= Minister of Urban Affairs (Manitoba) =

The Minister of Urban Affairs is a former cabinet position in Manitoba, Canada.

The position was created in the early 1970s, incorporating responsibilities that had previously been held by the Minister of Municipal Affairs. It was discontinued by the government of Gary Doer in 1999.

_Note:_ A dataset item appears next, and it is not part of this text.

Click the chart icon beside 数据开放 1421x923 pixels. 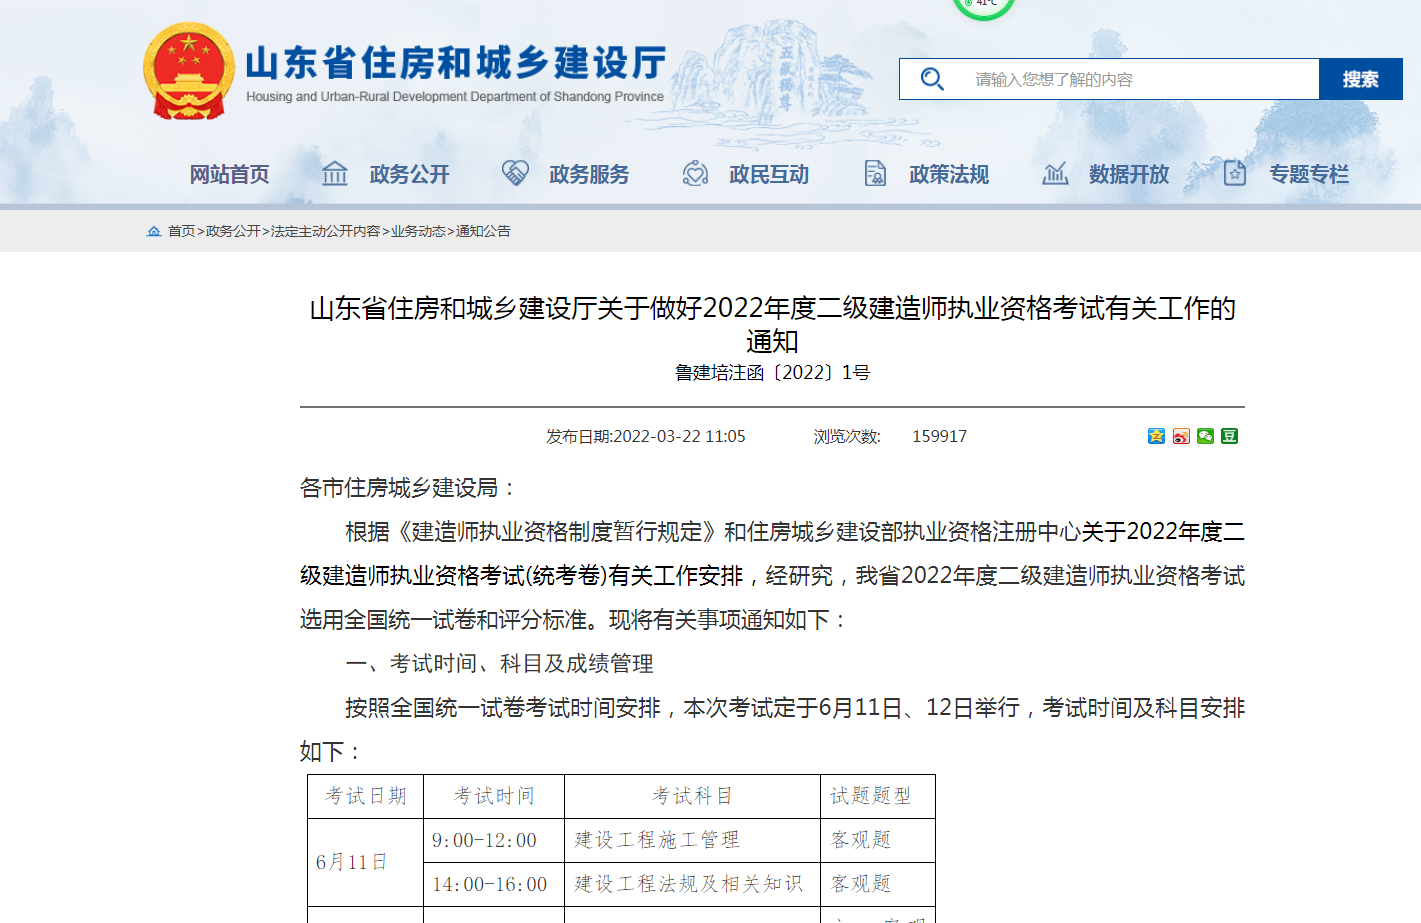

==List of ministers of urban affairs==

|  | Name | Party | Took office | Left office |
|  | Sidney Green (*) | New Democratic Party | September 9, 1971 | March 3, 1972 |
|  | Sidney Green | New Democratic Party | July 21, 1972 | February 15, 1973 |
|  | Ben Hanuschak | New Democratic Party | February 15, 1973 | August 29, 1973 |
|  | Saul Miller | New Democratic Party | August 29, 1973 | January 28, 1974 |
|  | Edward Schreyer | New Democratic Party | January 28, 1974 | December 23, 1974 |
|  | Saul Miller | New Democratic Party | December 23, 1974 | October 24, 1977 |
|  | Gerald Mercier (*) | Progressive Conservative | October 24, 1977 | November 30, 1981 |
|  | Eugene Kostyra | New Democratic Party | November 30, 1981 | November 4, 1983 |
|  | Mary Beth Dolin | New Democratic Party | November 4, 1983 | January 30, 1985 |
|  | Laurent Desjardins | New Democratic Party | January 30, 1985 | April 17, 1986 |
|  | Gary Doer | New Democratic Party | April 17, 1986 | May 9, 1988 |
|  | Gerald Ducharme | Progressive Conservative | May 9, 1988 | February 5, 1991 |
|  | James Ernst | Progressive Conservative | February 5, 1991 | September 10, 1993 |
|  | Linda McIntosh (*) | Progressive Conservative | September 10, 1993 | May 9, 1995 |
|  | Jack Reimer | Progressive Conservative | May 9, 1995 | October 5, 1999 |

- Note: From 1966 to 1968, Thelma Forbes was designated as Minister of Urban Development and Municipal Affairs.
- From 1971 to 1972, Sidney Green served as Minister responsible for Urban Affairs. This was not a full cabinet portfolio, although Green was already a member of cabinet by virtue of being Minister of Mines, Resources and Environmental Management.
- From 1978 to 1979, Gerald Mercier was designated as Minister of Municipal and Urban Affairs.
- Linda McIntosh was designated as Minister of Urban Affairs and Housing.